If my son has a nemesis, it’s tomatoes. He adores pizza, but if the sauce is too obvious—or has any visible tomato chunks—he picks at it, wipes it with a napkin, or starts to cry. (That last response is becoming embarrassing, since he’s turning seven this month.) Dude doesn’t even like ketchup.
This hasn’t stopped me from buying sweet, juicy ‘maters by the armload, now that High Tomato Season has arrived. And the other day, unpacking my bursting-at-the-seams farmers’ market bag, I dropped a large one. Perfectly ripe, it smushed a bit and cracked open on the kitchen floor.
Never mind the five-second rule—I picked that sucker up, washed it off, and considered how to use it. Gazpacho, maybe, using some of the kinda disappointing honeydew that lingered in my fridge. (Can you say, “Gazpacho with Honeydew & Peppadew”?) But then I thought about Harry. I knew he’d never go for that. Wouldn’t even taste it—too many unknown flavors combined in one bowl.
Considering how much Harry hates tomatoes, I’m not sure why I thought I might come up with something he’d like. But I bought a single-serving-size Zoku Quick Pop Maker recently, and I knew he enjoyed using it, so…
I did something I never do. I tricked my son into eating a vegetable, by turning it into a treat.
When I walked into the living room eating my pale pink pop, he perked up immediately and asked what it was. I said it had melon in it, and a bit of sweetener, and a secret ingredient or two. Would he like to taste it and guess? He would. He did. He liked it, and wanted his own so he could try to figure it out. Here’s what happened next:
As you can see, one of his guesses will soon lead to a new vegetable-based popsicle, this time with carrots. So, yeah. Trickery works, sometimes. Just be sure to fess up soon after, or your kid will never trust you again, which will doubtless lead to a life of debauchery. (My mom fed me brussels sprouts and I didn’t even know it! Pass the vodka.)
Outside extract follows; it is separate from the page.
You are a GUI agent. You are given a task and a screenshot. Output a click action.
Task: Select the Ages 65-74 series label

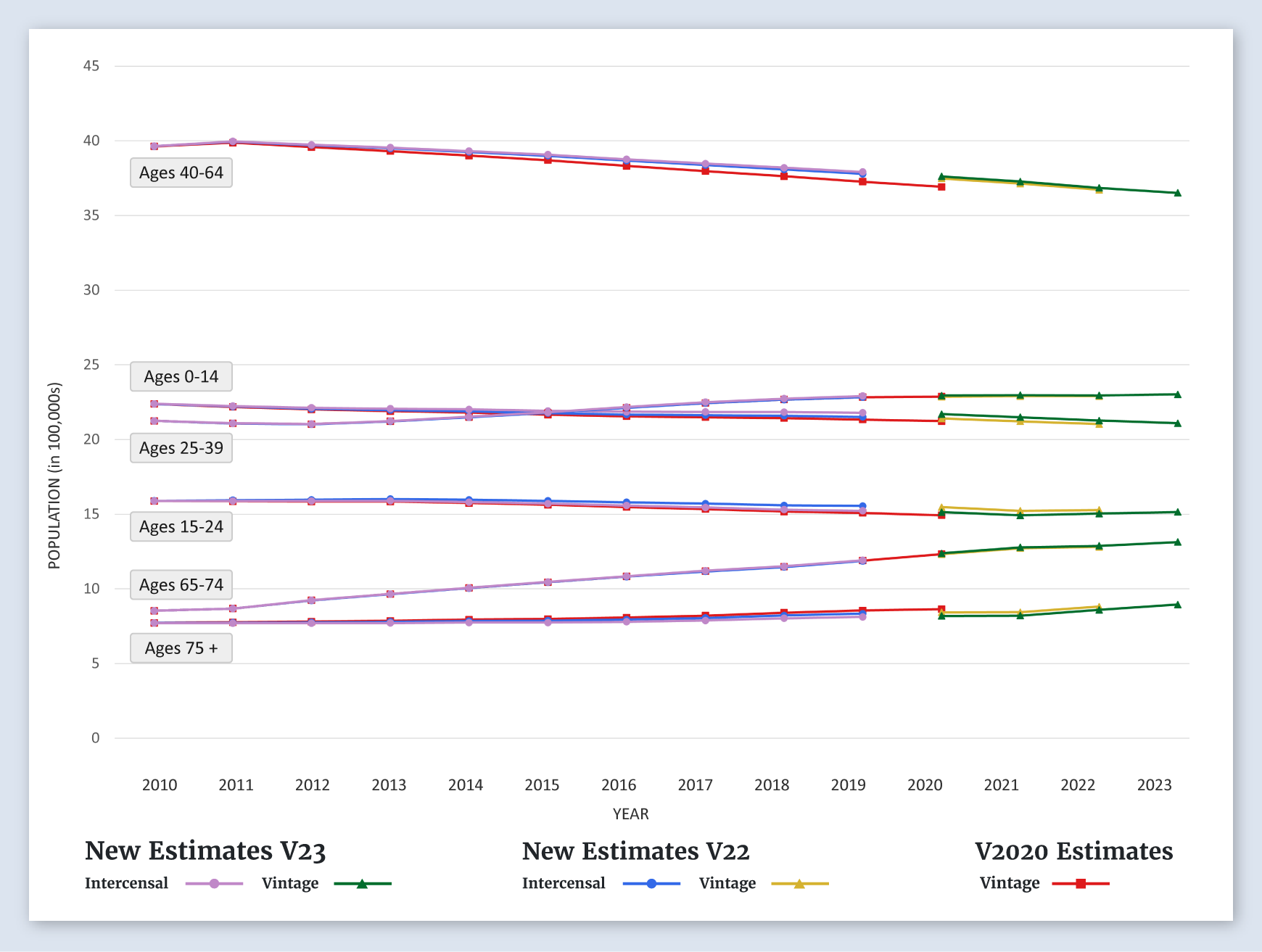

Have you ever deceived your child into eating something? How did it work out?
Makes about 6
2 cups cubed honeydew melon
1 large or 2 medium tomatoes, seeded and cut into chunks
10 large basil leaves
juice of 1/2 lemon
honey or agave or simple syrup (amount will depend on the sweetness of your melon and tomatoes; I used Sugar in the Raw liquid cane)
pinch of salt
- In a blender, puree together the melon, tomatoes, basil, and lemon juice. Taste the mixture—depending on how sweet (or not-sweet) it is, add anywhere from a splash to 1/4 cup of sweetener plus a pinch of salt and whir again. Taste, and adjust seasoning. When frozen, the flavors will dull slightly, so add a little more than you think is necessary.
- Pour into popsicle molds and freeze according to the molds’ directions.
MAKE BABY FOOD: Heck yeah, this’ll make a baby happy! Note that babies under a year old can’t have honey (botulism worries), so use an alternative.